# Текст для чтения
Статьи и письма 1934–1943 - Симона Вейль
Шрифт:
Интервал:
Закладка:
Наконец, встреча с Богом есть истинное священное таинство.
Но можно утверждать почти с полной уверенностью: люди, в которых любовь к Богу заглушает чистые формы любви к этому миру, суть ложные друзья Бога.
Ближний, друзья, религиозные обряды, красота мира – не обесцениваются до уровня вещей нереальных после прямой встречи души с Богом. Напротив, только эта встреча и делает их реальными. До нее они были наполовину призрачны. До нее не было реальным ничто.
Любовь к Богу и несчастье
(Марсель – Касабланка, 1942)[14]
Над первой половиной этой большой статьи Симона Вейль работала в Марселе во второй половине апреля 1942 года (хотя первые записи мыслей, которые в нее войдут, появляются в «Тетрадях» еще в феврале); вторая закончена в Касабланке, в лагере для перемещенных лиц Аин-Себаа, где Симона и ее родители в течение семнадцати дней ожидали парохода из нейтральной страны. Поэтому в сборник «Ожидание Бога», составленный из сочинений марсельского периода, попала только первая часть.
Вслед за Гомером, великими авторами греческой трагедии и философами-стоиками, Симона констатирует, что как во всем мироздании, в живой и неживой природе, так и во всех без исключения человеческих делах безраздельно правит необходимость в виде материи и силе тяжести, которой подвластна материя, и подвластен, поскольку материален, человек. Несчастье – та жизненная ситуация, когда человек оказывается полностью обнаженным перед ударами необходимости, как с физической, так и с социальной стороны, но и лишается любых психологических компенсаций. Одна из главных истин о человеческой жизни заключается в том, что человек беззащитен перед возможностью несчастья. Абсолютно каждый из нас в любой момент может стать его жертвой; по убеждению Симоны, недостойно веры в Бога рассчитывать на то, что от несчастья могут уберечь молитвы или личная праведность. Несчастье не есть наказание; оно – проявление необходимости, а она слепа. И именно ей, слепой и не знающей жалости, подчинил Бог свое творение.
«Творения говорят при помощи звуков. Слово Бога есть молчание. Тайное слово любви Божией может быть только молчанием. Христос есть молчание Бога.
Нет в мире другого такого дерева, как Крест. Нет в мире большей гармонии, чем молчание Бога. (…) Необходимость в этом мире есть голос молчания Бога»1.
Единственное, что не делает власть несчастья абсолютно разрушительной, это всегда остающаяся в душе человека возможность любить. «…Даже и сквозь ужас он может сохранять желание любить. (…) Ибо даже самая тяжкая боль, доходящая до потери сознания, не затрагивает ту точку в душе, которая соглашается с выбором правильной ориентации. Просто надо знать, что любовь есть не состояние души, а ее ориентация»2.

# Исходные материалы
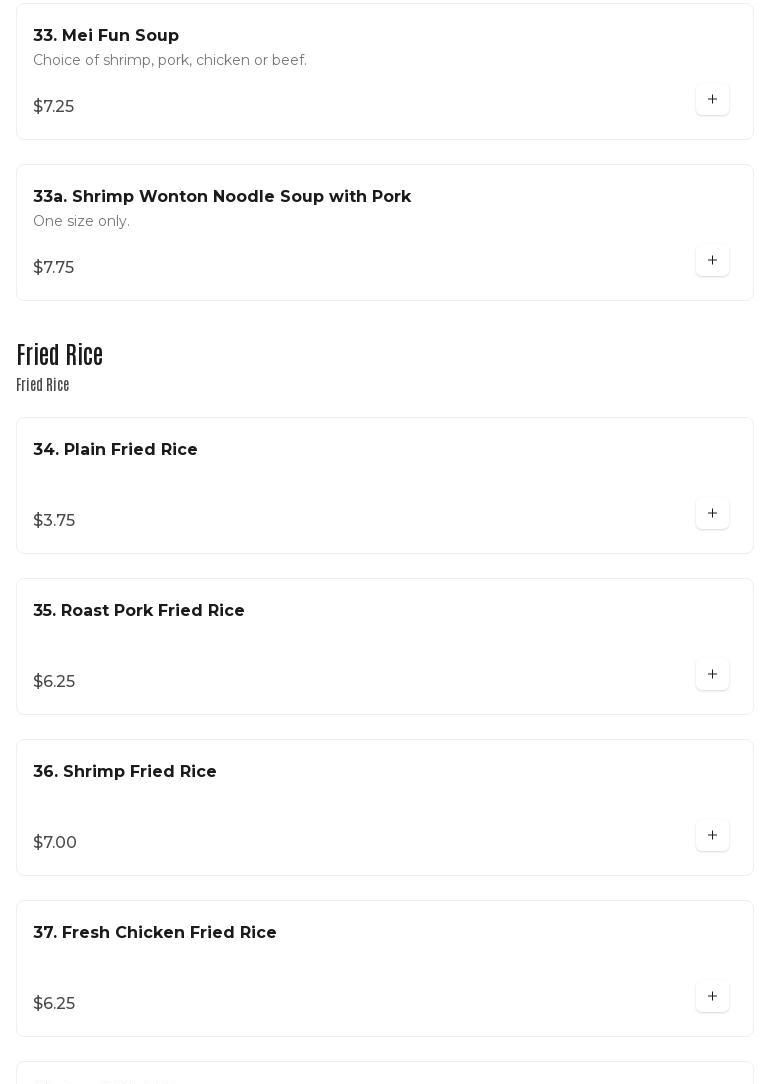Click the $7.25 price of Mei Fun Soup
Viewport: 770px width, 1084px height.
tap(54, 107)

# Задание
По тексту для чтения объясните в одном–трех предложениях, почему в сборник «Ожидание Бога» попала лишь первая часть статьи «Любовь к Богу и несчастье». Для выполнения задания пользуйтесь только текстом для чтения.

# Результат задания
Сборник «Ожидание Бога» составлен из сочинений марсельского периода. Над первой половиной статьи Симона Вейль работала в Марселе в апреле 1942 года. Вторую половину она закончила уже в Касабланке, в лагере для перемещенных лиц Аин-Себаа, поэтому в сборник вошла только первая часть.